Filtering USB storage data in kernel module

[Greg KH]

On Fri, Nov 18, 2011 at 06:36:18PM +0530, Abhijit Pawar wrote:
> On 11/17/2011 08:19 PM, Greg KH wrote:
> >On Thu, Nov 17, 2011 at 02:15:35PM +0530, Abhijit Pawar wrote:
> >>Hi All,
> >>I need to filter  the data written/read to and from the USB storage
> >>disk.
> >Why?
> I want to build a secure machine with data protection.
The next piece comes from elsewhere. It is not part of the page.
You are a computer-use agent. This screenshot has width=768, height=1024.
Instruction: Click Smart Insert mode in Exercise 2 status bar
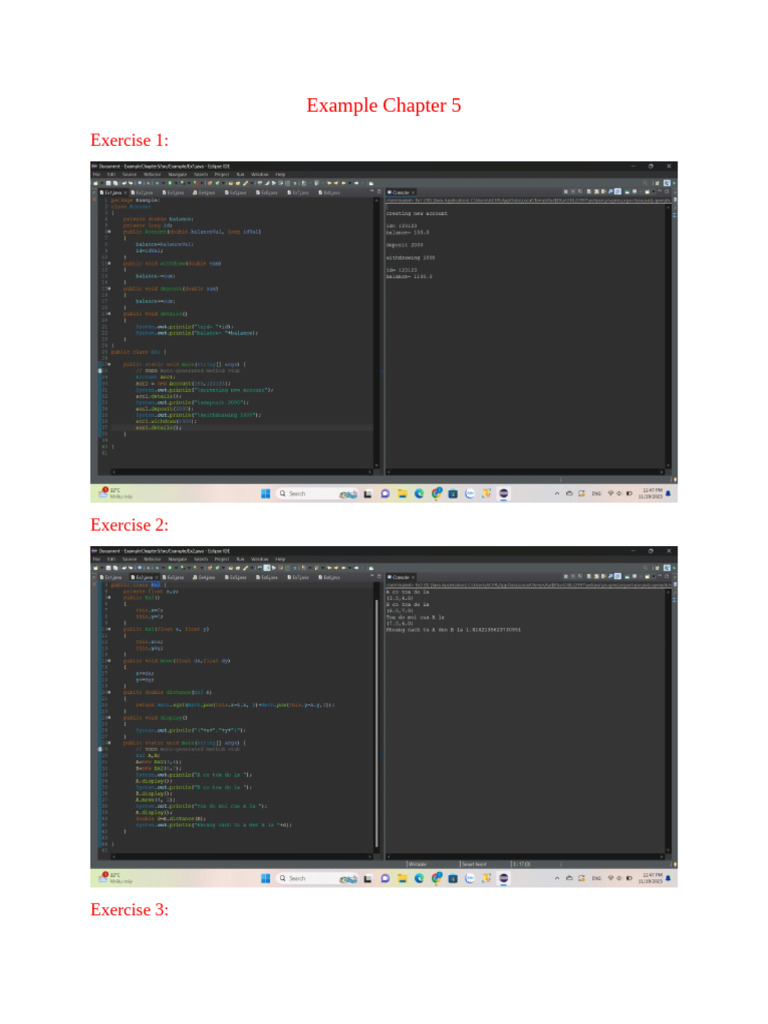(475, 862)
I want to
> have a security around the machine where anyone can attach a usb
> disk and copy the data. but i want to make the copied data useless
> unless it has the trust relation with the host to which its
> connected.
> So if one has copied data from one secured machine and get that usb
> disk to other machine, he should see the encrypted garbage data.

Interesting idea.

> >What are you wanting to do at "filter" time?
> I want to encrypt the write data packets and decrypt the read data packets.
> >Why just USB disks?  What makes them special?
> They are the one which can be attached to the system easily.
> >How are you going to determine if a disk is a USB device or not?

You forgot to answer this question :)

> >>Now the way USB is made known to OS is through SCSI and then
> >>respective filesystem ( mostly usbfs).
> >Not really, usbfs is only one way, and it has nothing to do with usb
> >disks.
> >
> >>So is there any way I can intercept this stack and have my kernel module
> >>invoked so that I will get the data.
> >Not easily.
> Even if its hard, can you please give  details of how do I achieve this?
> >>I have been thinking on two approaches:
> >>
> >>1. Use VFS and write a proxy filesystem for USB device which will filter
> >>the data.
> >>2. checking SCSI and any intercepting point.
> >Again, what are you trying to "filter"?  That will determine where you
> >make changes.
> thanks, greg k-h
> So what choice do I have now for this?

Lots of work, best of luck with this task, it will not be simple or
easy.

greg k-h